From the recipe page, extract verbatim the passage that begins with the words containing "Toss all the" and ends with "½ cup water)".

TEXT PASSAGE
begin
Spring dish: Green papaya salad

Executive chef and managing partner of Betelnut Restaurant in San Francisco shares his recipes:

Green papaya salad

1 each green papaya, peeled, deseeded & grated
1 each ruby grapefruit segments
1 cup mint, chiffonade
1 cup roasted peanuts, chopped

Dressing
¼ cup Fish sauce
1 cup Lime juice
½ cup Sugar
1 tbsp Kosher salt
4 each Thai chilis, minced

Mix all the ingredients together until the sugar & salt dissolves completely

Toss all the salad ingredients except the peanuts with the dressing 10 minutes before serving. Right before serving, add in the peanuts & mix well. The peanuts can be substituted with toasted sunflower seeds.

Kaffir Lime Shandy
Serves 4

Juice from 8 limes
8 pcs Kaffir Lime leaves
1 cup Simple syrup (dissolve ½ cup sugar with ½ cup water)
end
GIVEN MATERIAL
begin
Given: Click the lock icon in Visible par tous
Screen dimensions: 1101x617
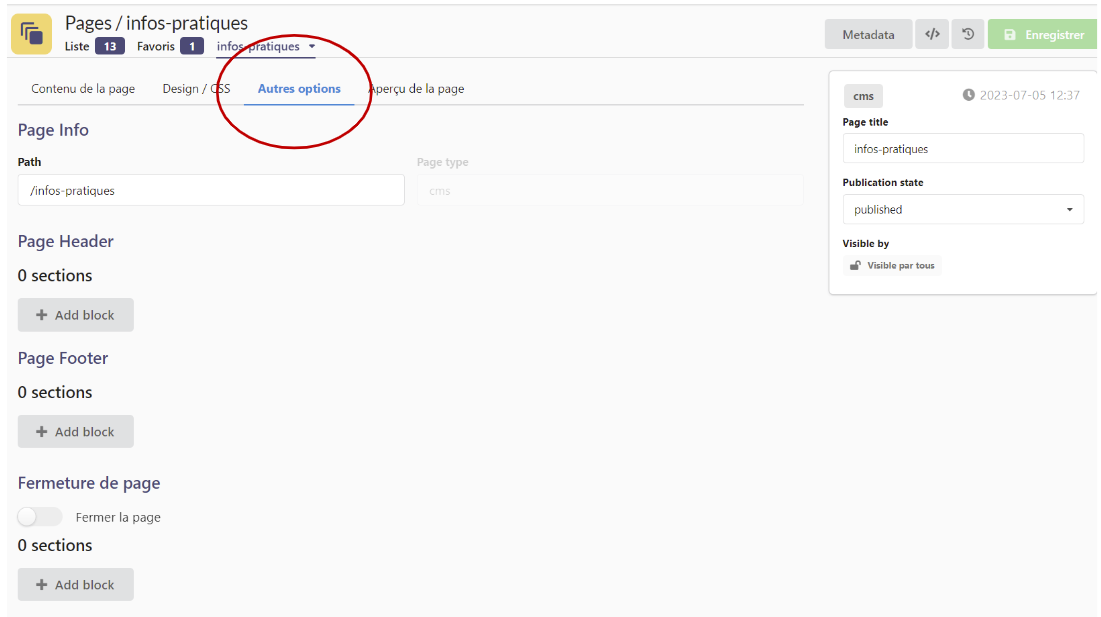Looking at the screenshot, I should 855,266.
end
COMPLETE ANSWER
Toss all the salad ingredients except the peanuts with the dressing 10 minutes before serving. Right before serving, add in the peanuts & mix well. The peanuts can be substituted with toasted sunflower seeds.

Kaffir Lime Shandy
Serves 4

Juice from 8 limes
8 pcs Kaffir Lime leaves
1 cup Simple syrup (dissolve ½ cup sugar with ½ cup water)